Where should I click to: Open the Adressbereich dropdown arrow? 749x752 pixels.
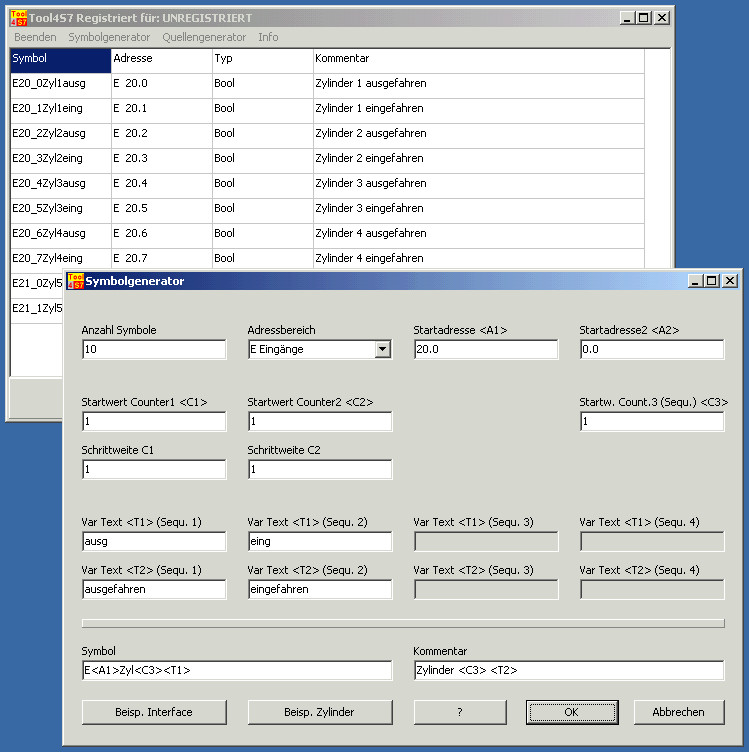pos(381,349)
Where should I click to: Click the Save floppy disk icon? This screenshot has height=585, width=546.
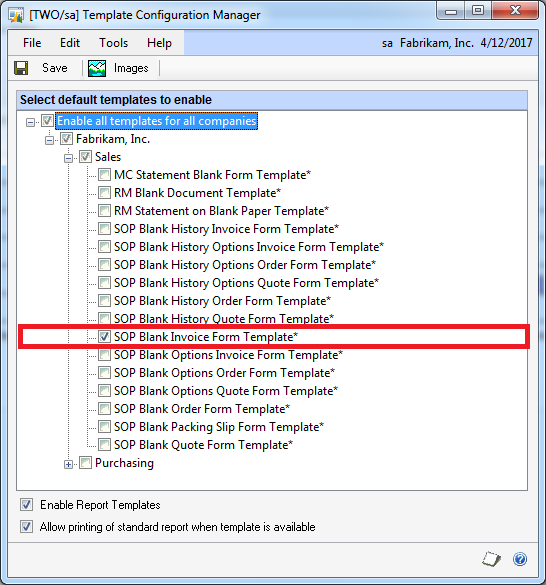pyautogui.click(x=21, y=68)
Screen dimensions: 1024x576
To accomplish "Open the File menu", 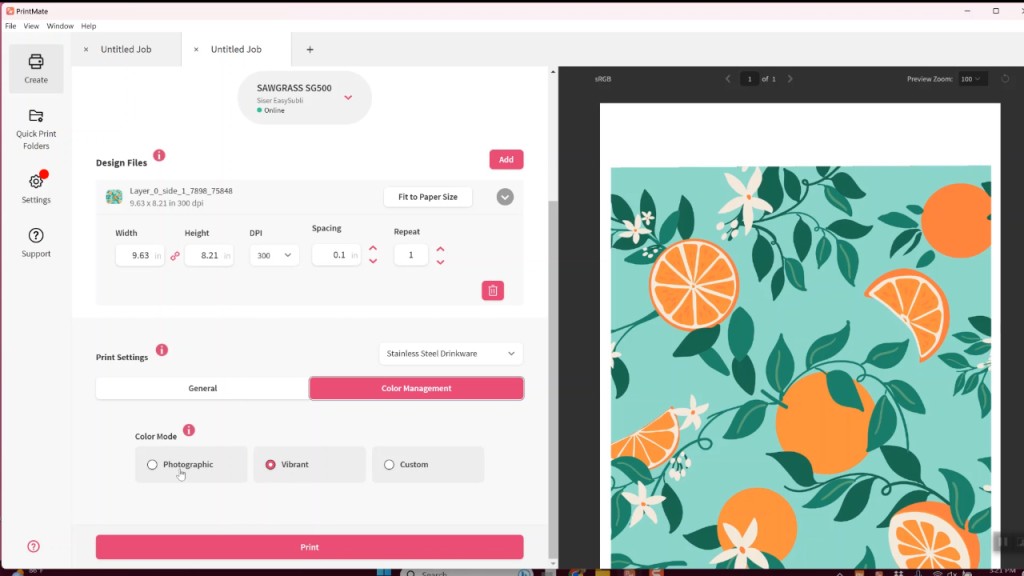I will 10,26.
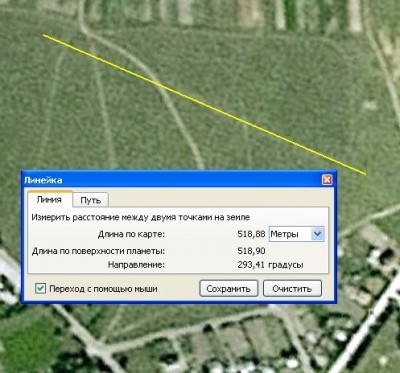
○ ○ ○
__Work required__: Give the lines exactly, from the first line of the entries to the line with "Screen dimensions: 1024x576", both ends included. Skip the pictures.

__Answer to this task__:
Where should I click to: Open the Adressbereich dropdown arrow? 749x752 pixels.
pos(381,349)
Where should I click to: Click the Save floppy disk icon? This screenshot has height=585, width=546.
pyautogui.click(x=21, y=68)
Screen dimensions: 1024x576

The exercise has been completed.